= Items =
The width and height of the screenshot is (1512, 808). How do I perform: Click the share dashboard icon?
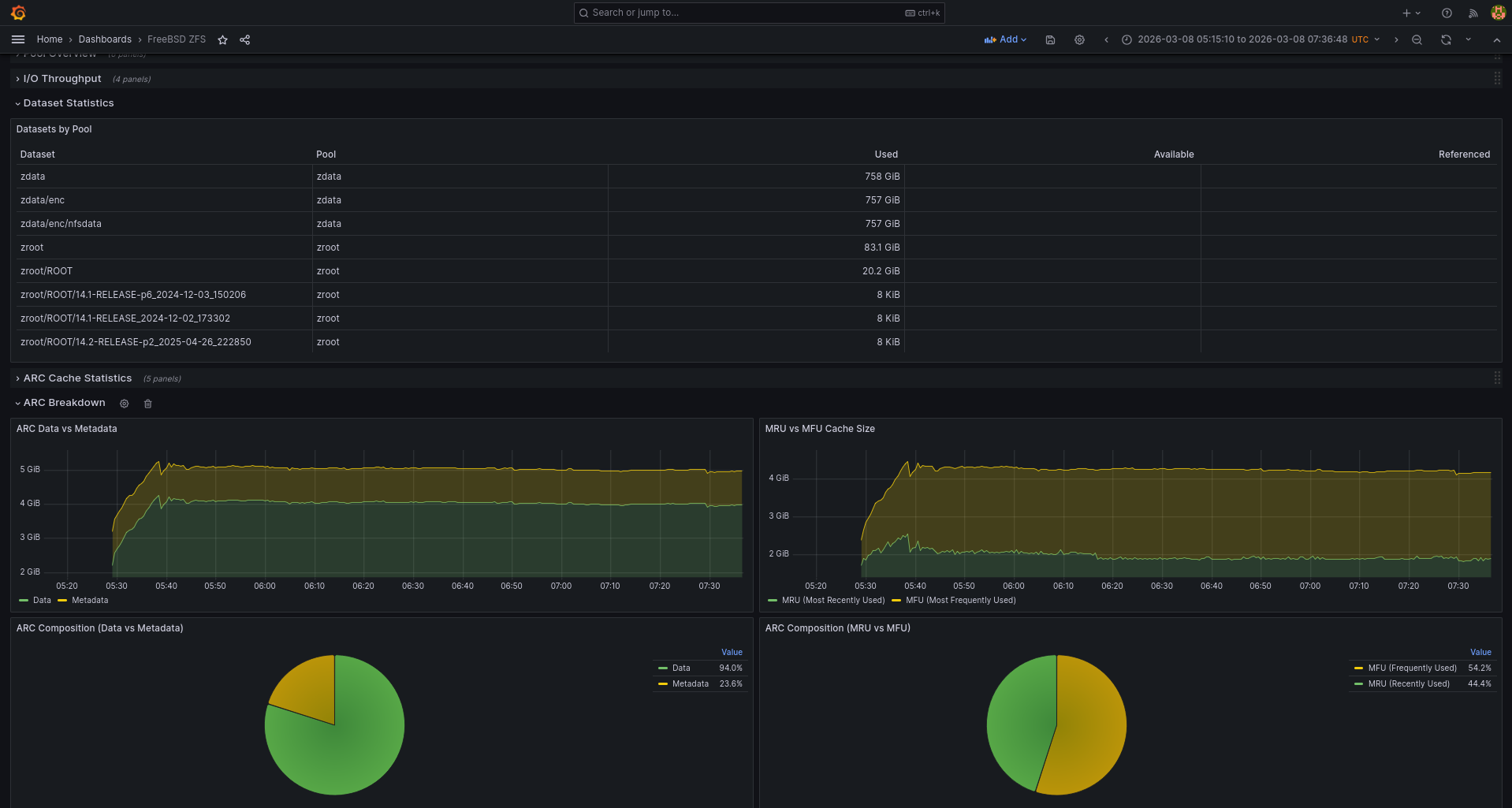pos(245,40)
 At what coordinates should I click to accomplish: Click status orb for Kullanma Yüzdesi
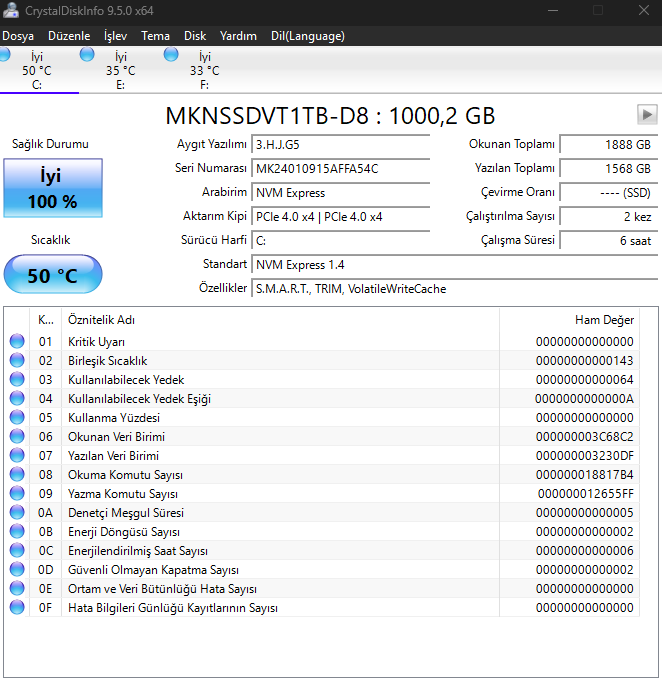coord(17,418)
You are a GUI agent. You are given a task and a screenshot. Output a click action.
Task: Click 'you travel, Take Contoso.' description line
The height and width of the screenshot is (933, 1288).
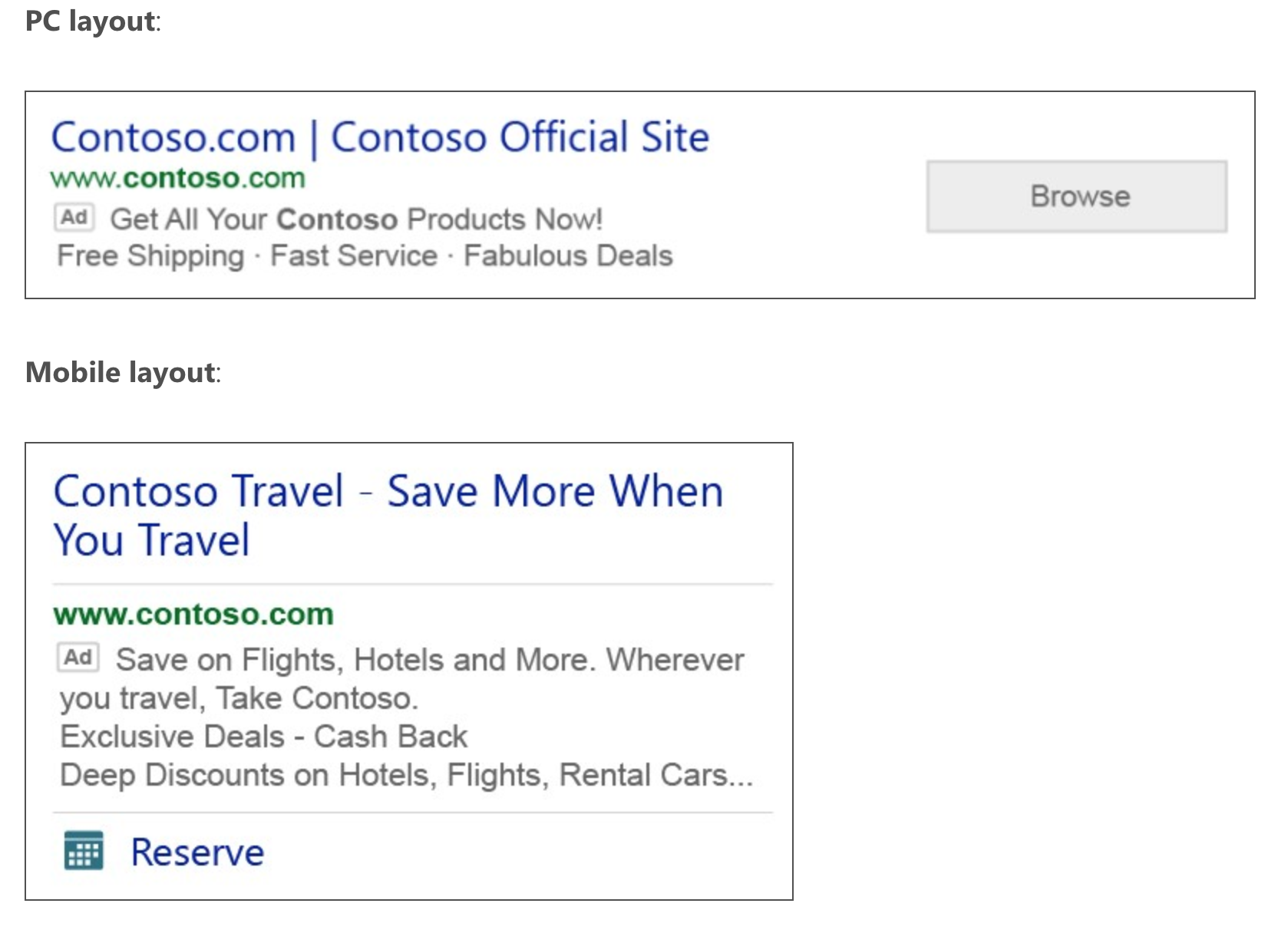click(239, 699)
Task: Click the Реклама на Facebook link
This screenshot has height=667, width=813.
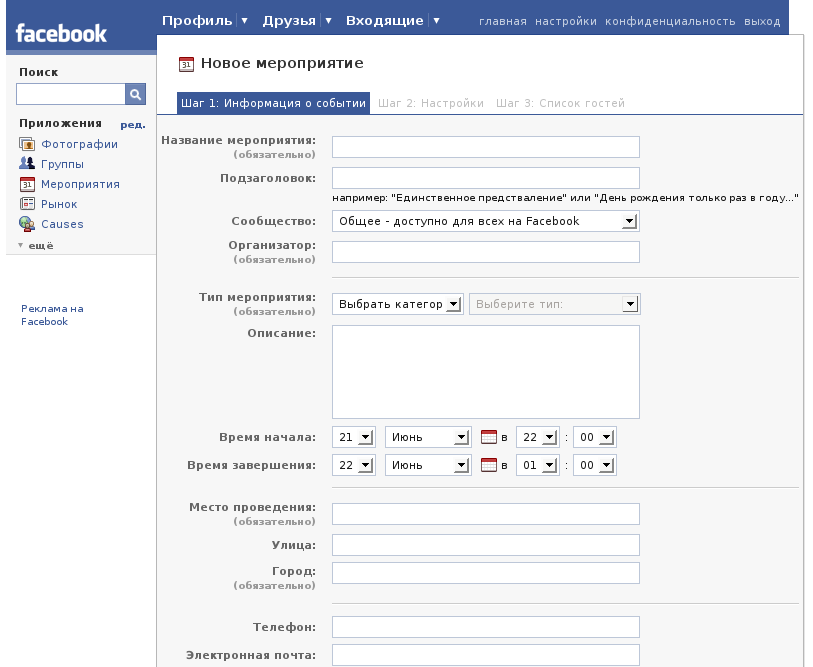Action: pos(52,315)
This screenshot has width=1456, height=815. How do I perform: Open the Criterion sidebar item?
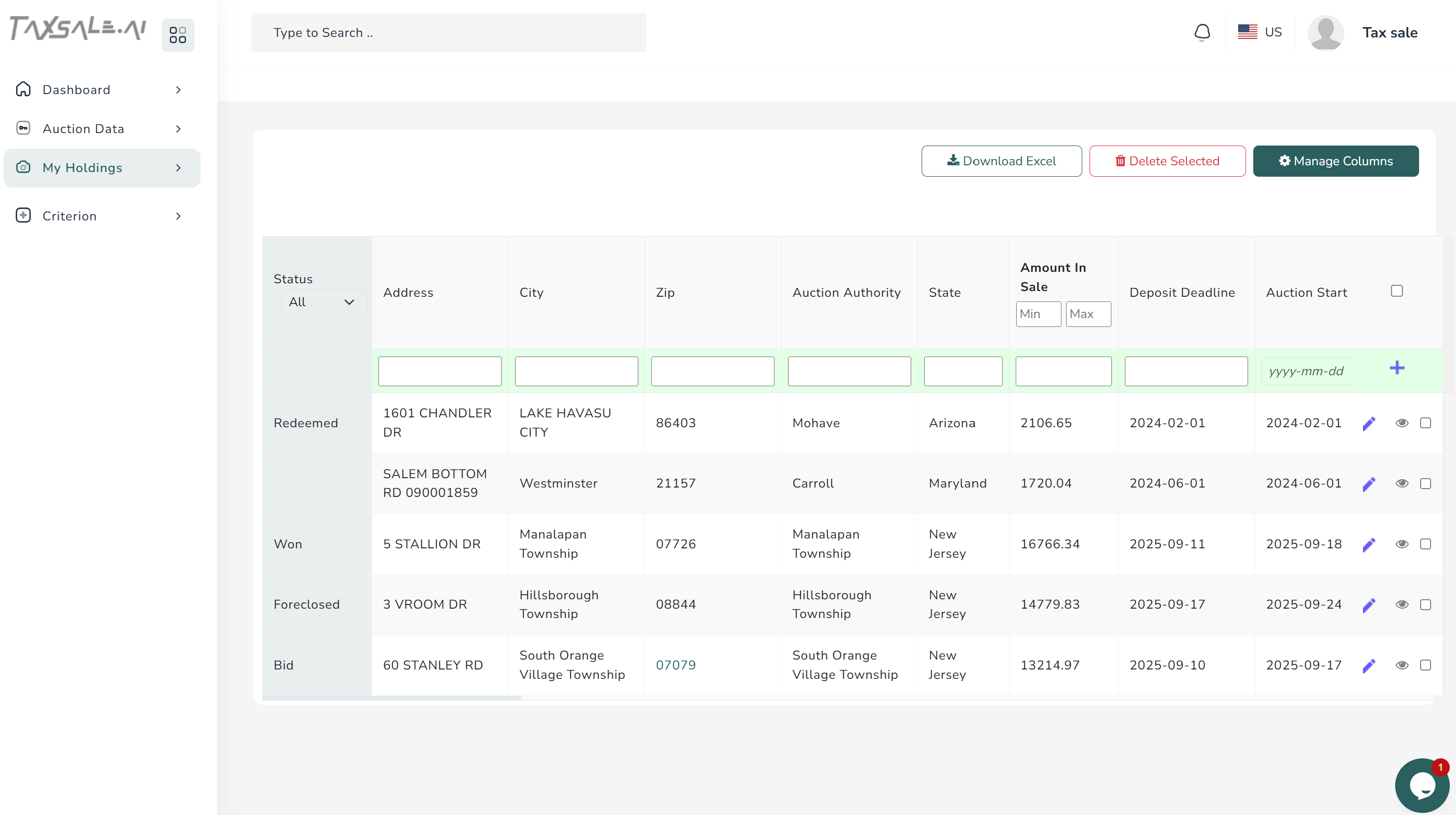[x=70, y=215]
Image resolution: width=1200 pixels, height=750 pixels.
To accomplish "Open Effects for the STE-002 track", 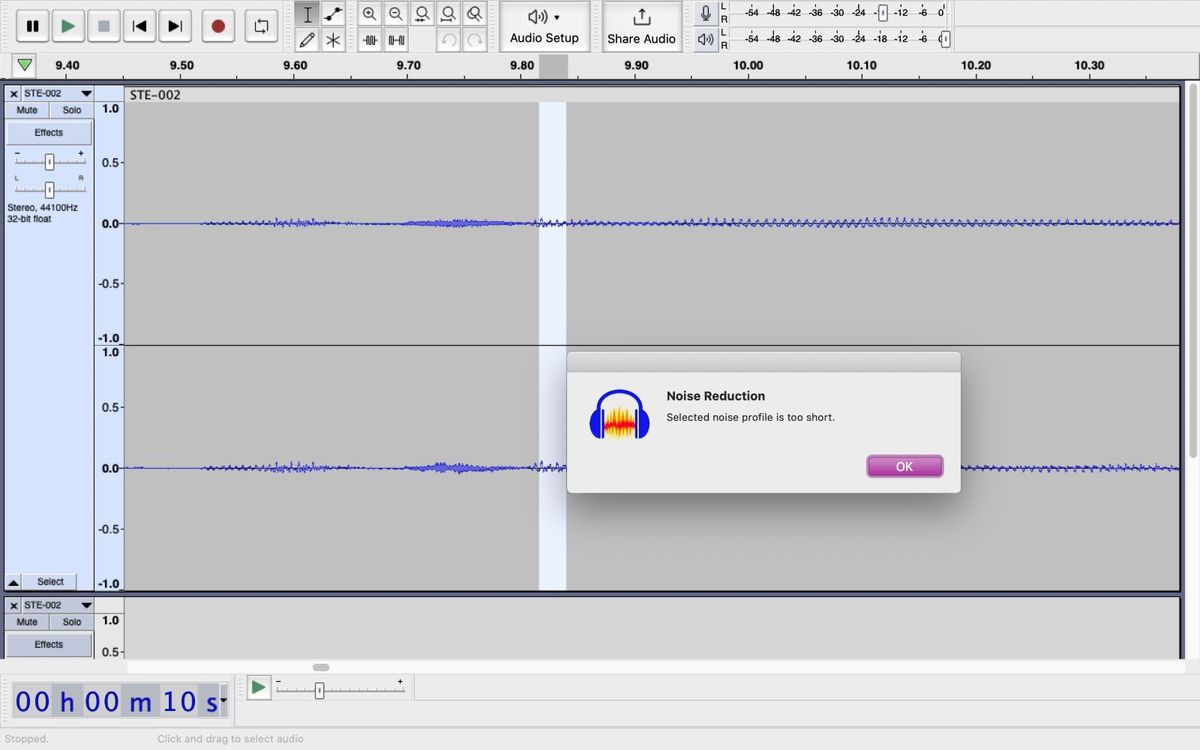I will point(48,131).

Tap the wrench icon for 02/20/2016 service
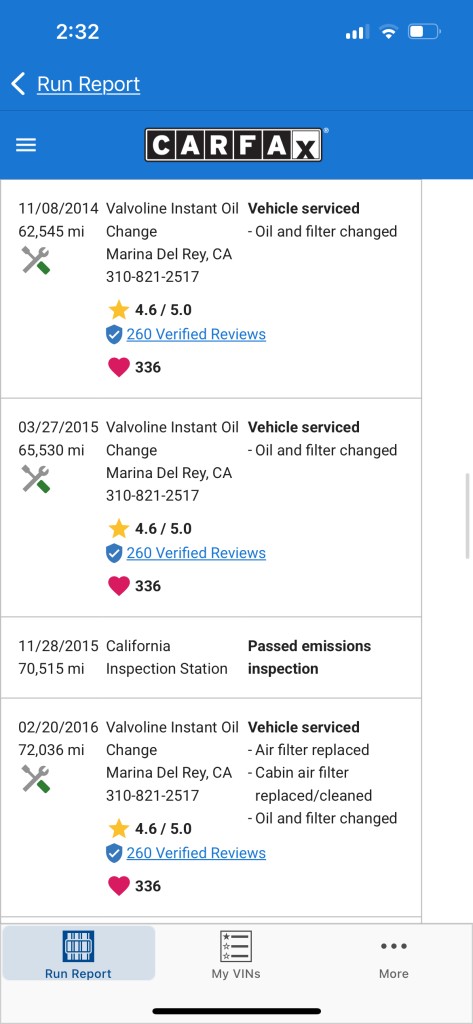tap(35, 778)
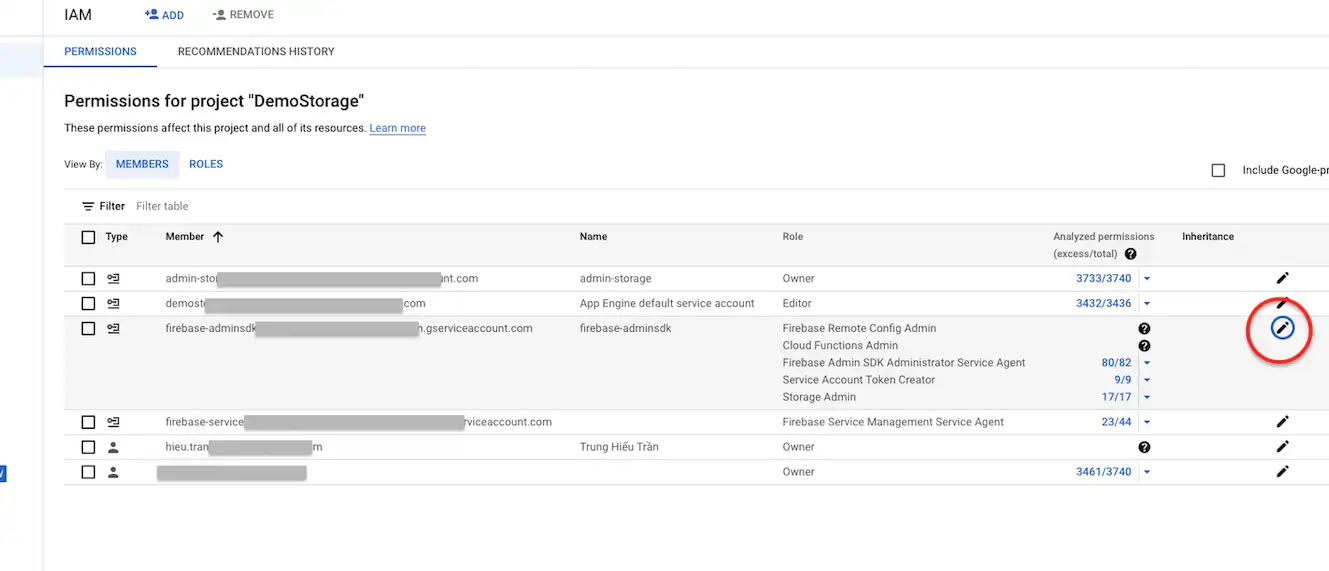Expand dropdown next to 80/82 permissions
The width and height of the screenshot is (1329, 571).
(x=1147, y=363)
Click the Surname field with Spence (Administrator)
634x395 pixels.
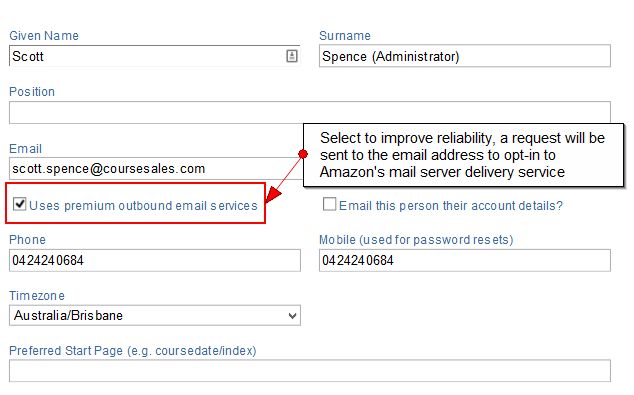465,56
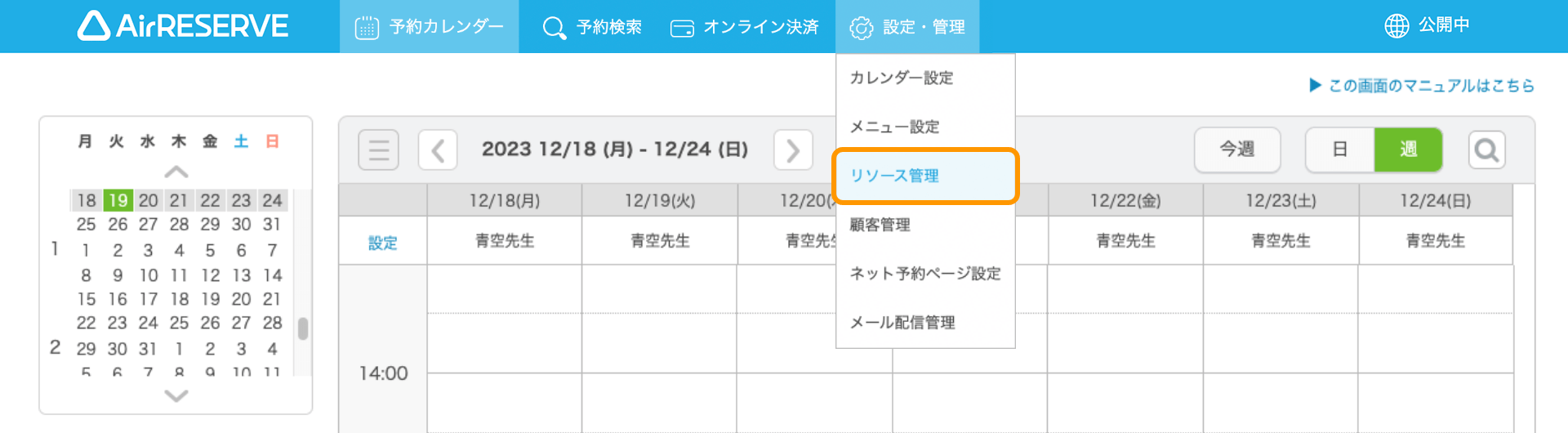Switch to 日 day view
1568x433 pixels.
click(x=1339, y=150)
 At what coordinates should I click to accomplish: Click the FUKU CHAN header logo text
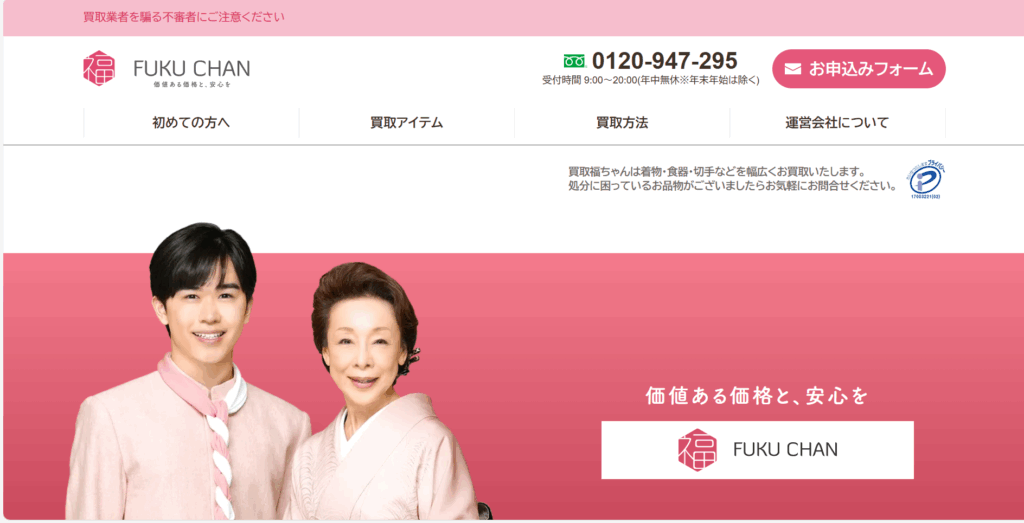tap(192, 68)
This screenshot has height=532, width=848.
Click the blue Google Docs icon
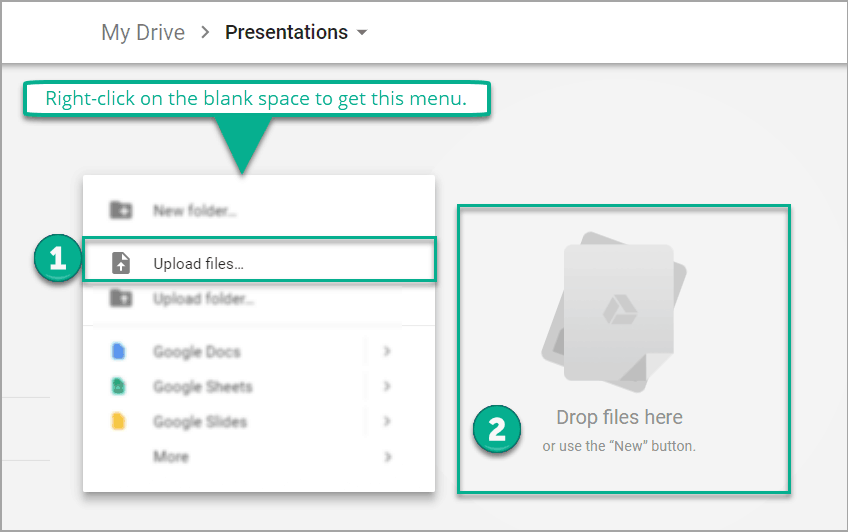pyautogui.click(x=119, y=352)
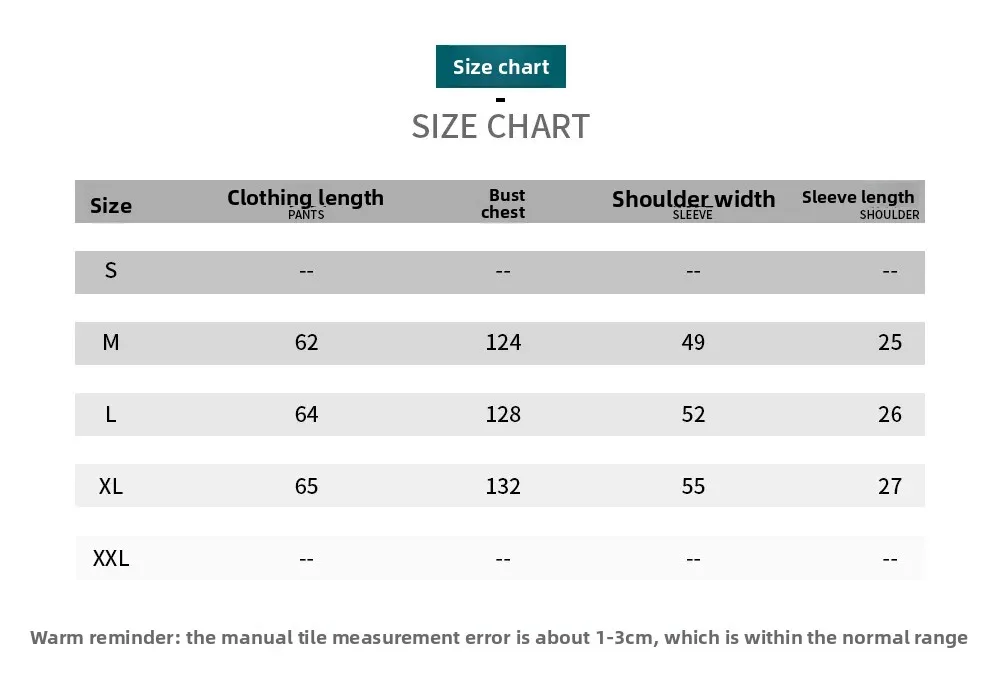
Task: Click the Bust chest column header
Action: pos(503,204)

= Directions for this task =
Rewrite the records from the line that has "At what coordinates should I click to accomplish: Click the" through the line that has "tap(192, 68)", swapping "header" for "banner" and keeping everything else the same. Leave the pictures out.

= Result =
 At what coordinates should I click to accomplish: Click the FUKU CHAN banner logo text
tap(192, 68)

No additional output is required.